# New Guy Questions



## blk00ss (Jul 14, 2012)

Hello all, new to the forum. I'm considering buying my buddies 2005 GTO that has roughly 36K on it. He bought it new, and it sits in the garage. I've been away from muscle cars since 2008 when I sold my 2000 Camaro SS. Before that I had a 94 Z28 and a 1971 Cutlass S. Been researching common issues and concerns with the GTO. I've driven one and the shifter sucks. I had a pro 5.0 with a LSS in my SS and loved it, best shifter I have ever used. I'm not real interested in spending $400 on a shifter right off the bat, so I'm considering the LSS as a first upgarde to this car. Are there any known issues with using the LSS with the stock shifter? Are ther any other issues in general I should be aware of before purchasing the car? Thanks in advance for the help!


----------



## jpalamar (Jul 22, 2008)

Leather, paint chips on door handle, bubbles on silver steering wheel trim, WHOLE suspension, part prices are more then a C5.

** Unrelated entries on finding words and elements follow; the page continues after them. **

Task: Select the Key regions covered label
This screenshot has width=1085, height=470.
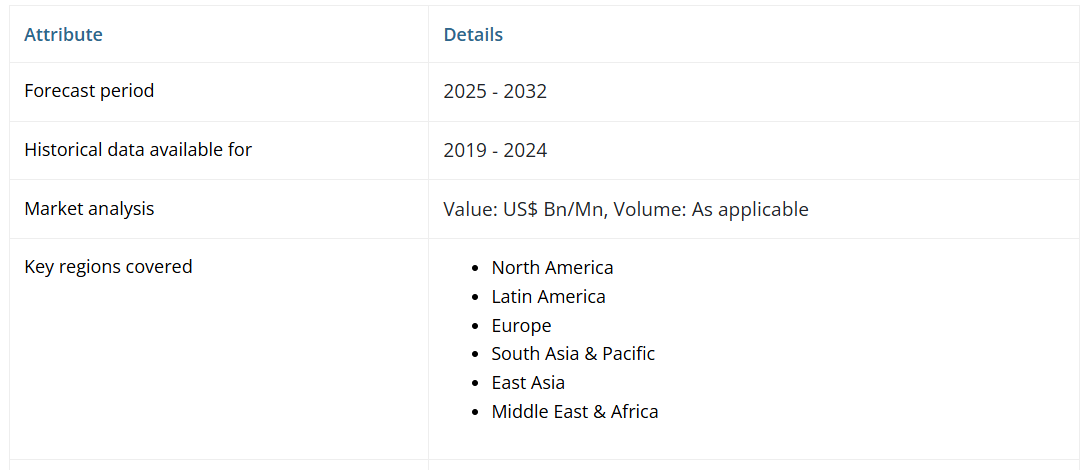Action: click(108, 267)
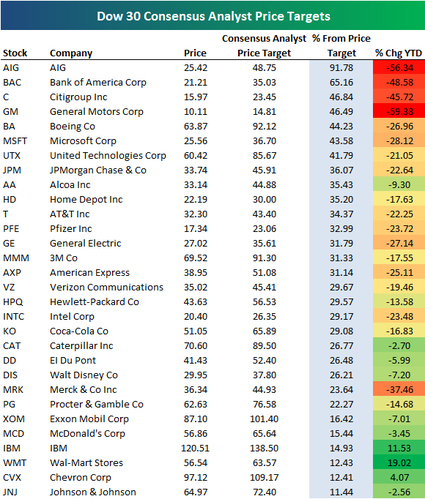Click the % Chg YTD header

pyautogui.click(x=399, y=53)
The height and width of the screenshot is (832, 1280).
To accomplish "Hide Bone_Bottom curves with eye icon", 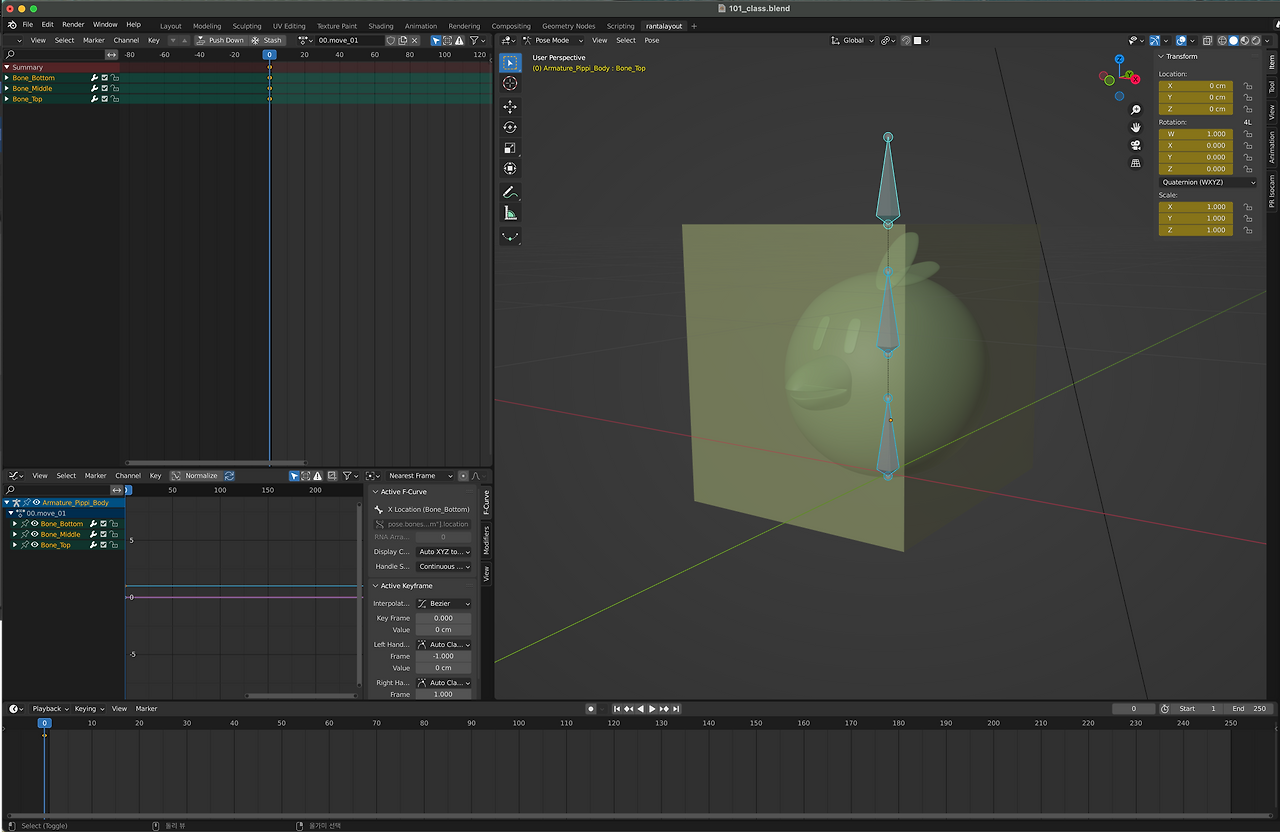I will point(35,524).
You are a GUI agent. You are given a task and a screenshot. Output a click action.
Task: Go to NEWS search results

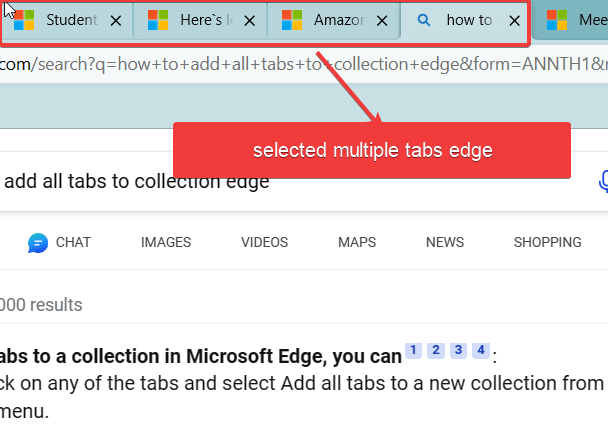(445, 242)
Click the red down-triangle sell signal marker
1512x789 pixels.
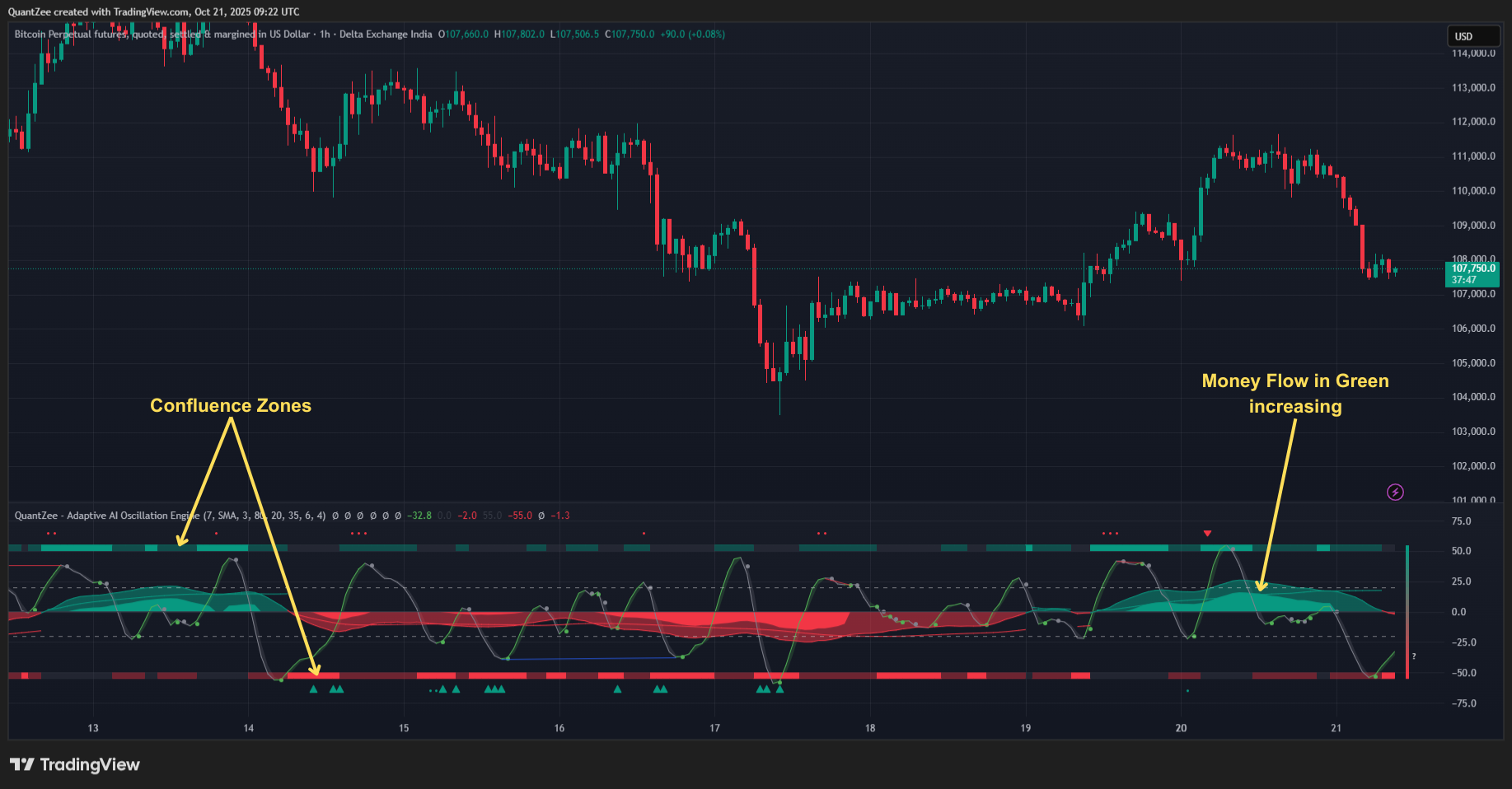click(x=1207, y=534)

It is probally my favorite car I ever owned, but I'm so glad I don't have one at the same tiem.


----------



## blk00ss (Jul 14, 2012)

Thanks for the reply. My buddy actually just called about an hour ago and said hey, I just realized the stitching on the back headrests is coming apart. I'm still interested of course, just find it funny it's such a common problem.


----------



## The Stamped (Aug 16, 2011)

Yea stitching can be a big issue. The stitching on my back headrests is starting to come off. I'd suggest getting your windows tinted ASAP if ya get it. But basicly what jpalamar said. Make sure ya give it a good drive and really try to feel-out the car to make sure there aren't any drivetrain issues. But it is a fantastic car to own!


----------



## svede1212 (Nov 1, 2005)

I tinted 2 weeks after getting her in 2004 and she's garaged most of the time so sun hasn't been an issue. Other than some parts being expensive it's been an extremely solid car for me for over 8 years now. I had 2 fBods before this and the goat's problems are minor compared to how much the fbody sucked in quality and drivability.

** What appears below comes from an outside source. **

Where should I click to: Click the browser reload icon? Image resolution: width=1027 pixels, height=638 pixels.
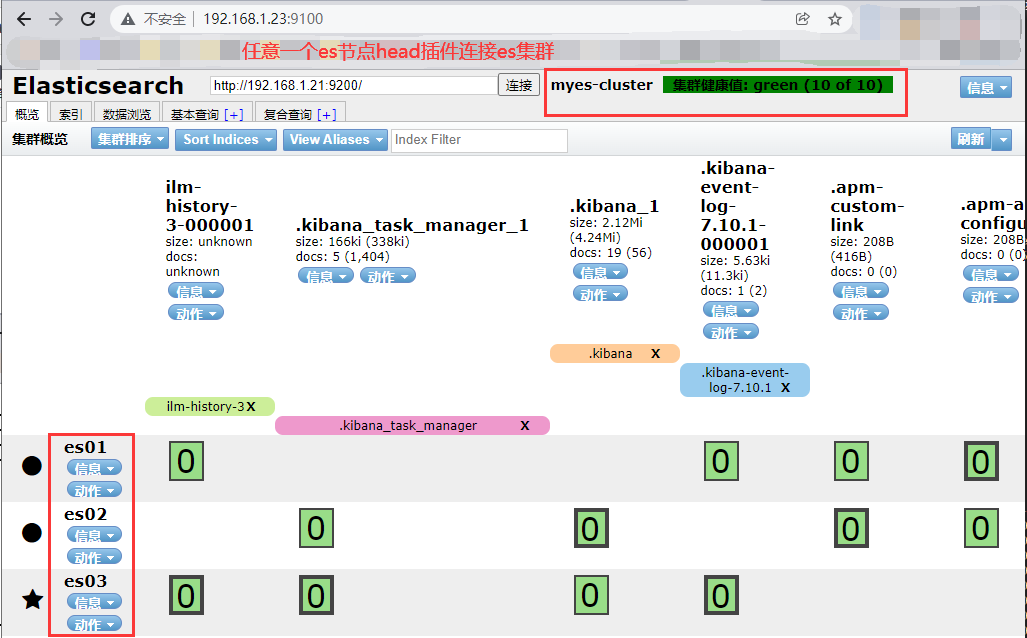pos(89,19)
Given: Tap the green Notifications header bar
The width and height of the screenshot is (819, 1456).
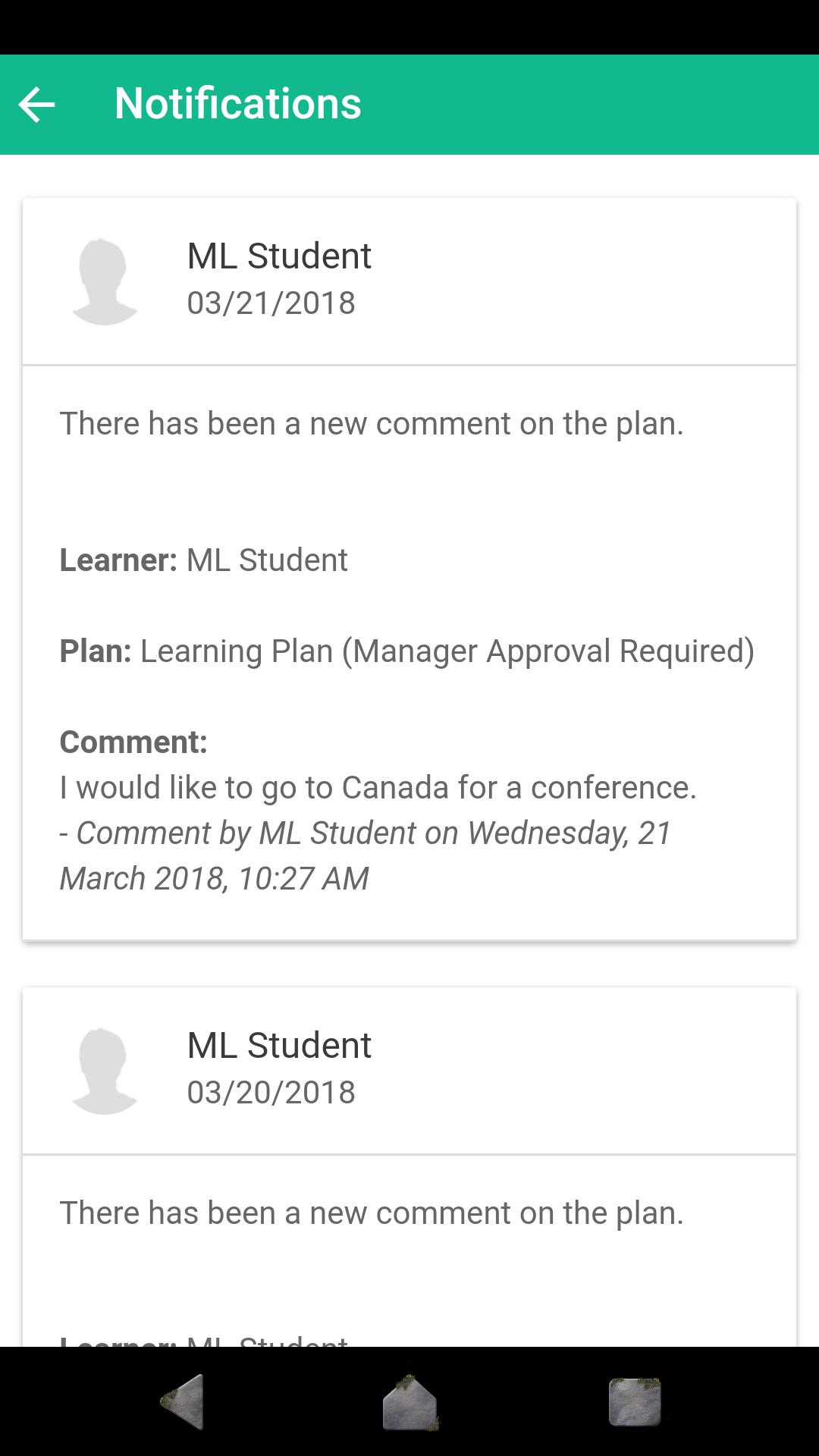Looking at the screenshot, I should point(410,105).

Do yourself a favor tho and save up and spend the $400 on a shifter. The GMM "race" was the very first mod I did after the tinting. It is by far the one mod I've done that I've gotten the most enjoyment from.


----------



## BWinc (Sep 21, 2005)

Agreed on the shifter. It was the first mod I did. Just stay away from B&M shifters.


----------



## blk00ss (Jul 14, 2012)

Thanks guys. Yeah, I wouldn't ever consider the B&M, they seem to suffer from the same common issues. What do you guys think of the MGW-P? Is it accurate, is it short? The stock shifter looks like a tree coming out of the console, it's way to tall. And will install be the same headache for any of the popular shifters? When doing the shifter in my 00 SS it was pretty simple, no need to get under the vehicle and I actually did them for friends also.


----------



## BWinc (Sep 21, 2005)

I went from stock to the MGW. Night and day difference. Throws are shorter. The gate is tighter. The handle is adjustable, I have mine sitting low. You can use the stock handle or customize. Since this is modified by Proxes and not an offering from MGW itself, it may take up to 2 months to get it from the time you put in your order. 

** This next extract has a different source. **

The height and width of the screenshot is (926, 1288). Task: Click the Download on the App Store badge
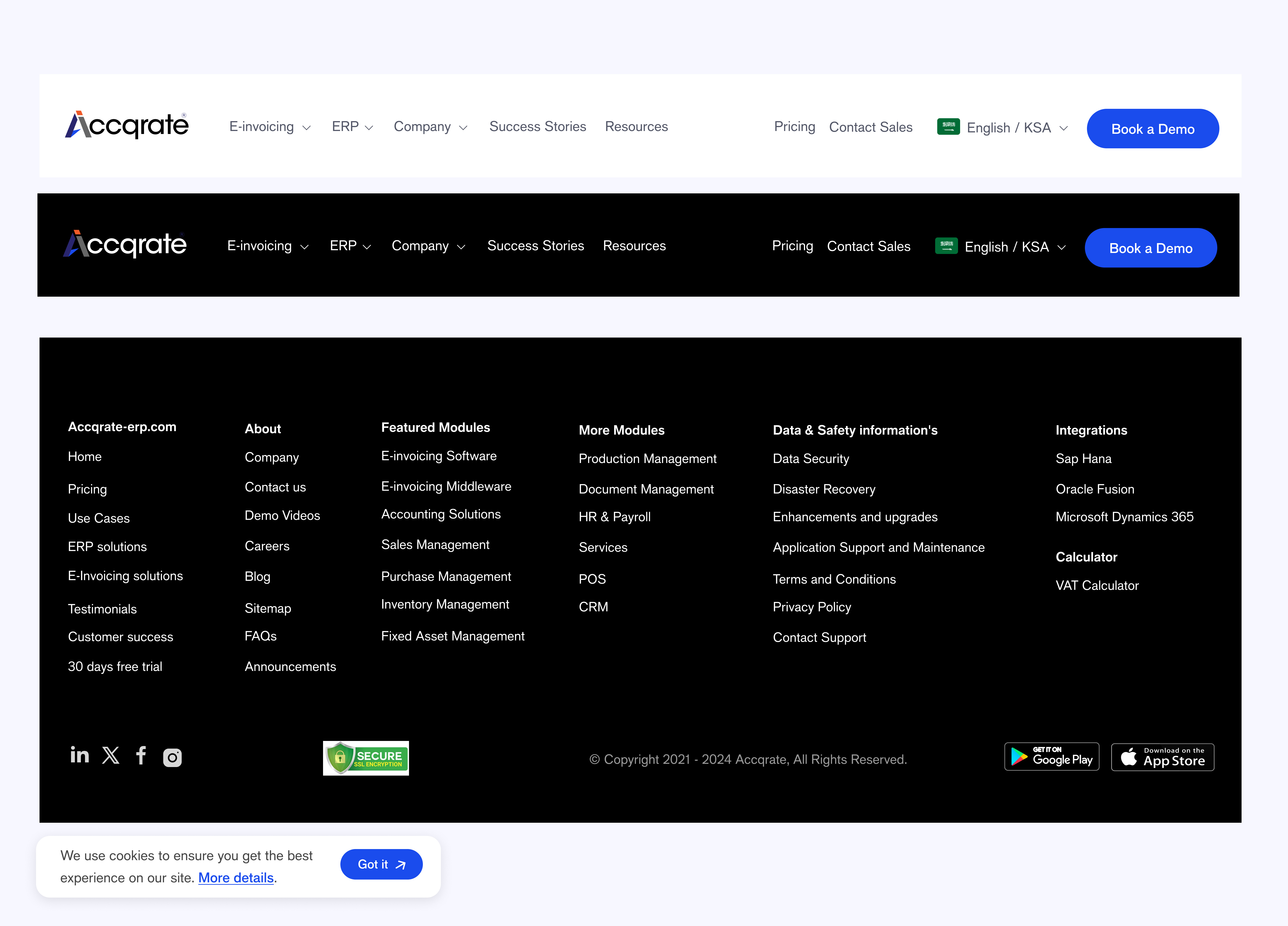(1162, 757)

Here's a crappy vid of the shift points.






I've sat in cars and went through the gate on a Billet and GMM as well. They are very good too. I happen to think the MGW is the best bang for the buck.


----------



## blk00ss (Jul 14, 2012)

Awesome, thanks for sharing that!


----------



## svede1212 (Nov 1, 2005)

FWIW the gates are in the transmission and have nothing to do with the shifter. They all have a freely rotating ball sticking down. They also are a PITA to install. Get some hex head bolts when you install the shifter to the trans. It makes it a lot easier to tighten using a gear wrench and also to take out again if you have to. Make sure you also use red LocTite on everything. "tree sticking out".  You obviously have never seen a real old school muscle car. They had 16"-18" shifters sticking up with throws up to a foot.


----------



## blk00ss (Jul 14, 2012)

I've seen plenty of old muscle car shifters. I recall my dad's 68 Camaro had what I would call a farm truck shifter sticking out. But, I was comparing the GTO shifter to the Pro 5.0 w/LSS I had in my 00 SS. It was very short, and I liked it a lot. I had a mishap with the stock SS shifter at the track and pulled it from 3rd to 2nd right before the traps. Needless to say, I bent the crap out of 6 push rods. Changed them the next day, and bought a new shifter the following week. So....I'm trying to avoid another mishap with this vehicle given the stock shifter of course has that spongy non positive engagement feel


----------



## svede1212 (Nov 1, 2005)

Too short of a shifter has its drawbacks. Ya you can say "look I can shift in a quarter inch" but then the differentiation of gear gets harder and the mechanical advantage goes away. Most of the after market shifters give a great compromise of throw and usability.

The spring loading of my GMM makes 2>3 just a shove towards the radio and in serious racing the 3>4 should be done with your hand upside-down (with the thumb pointing down). When you back hand it like that you can't pull it towards you like what happens when you get excited and try to force a shift.


----------



## blk00ss (Jul 14, 2012)

You are correct to short can cause more harm than good. As far as hand position, I was indeed in the wrong place, I has graspiing the knob as if I were shifting from 1 to 2. Quick question however, in all this research I find a ton of opinions on the GMM, Billet and even the MGW. The GMM seems to be the most popular of the 3, but what is the big difference between the street and the race other than the stick? And which version would do you recommend?


----------



## svede1212 (Nov 1, 2005)

The GMM Street and Race are exactly the same. The race comes with a solid shaft for the knob. The Street reuses the top half of the stock shifter that has the rubber isolater in it. I prefer the Race.

I picked up that up-side-down hand 3>4 trick after almost spinning out on the freeway. Besides floating the valves it's a good way to lose control and wreck your car really quickly. I was able to push the clutch in before the valves floated but had the back end almost pass me.


----------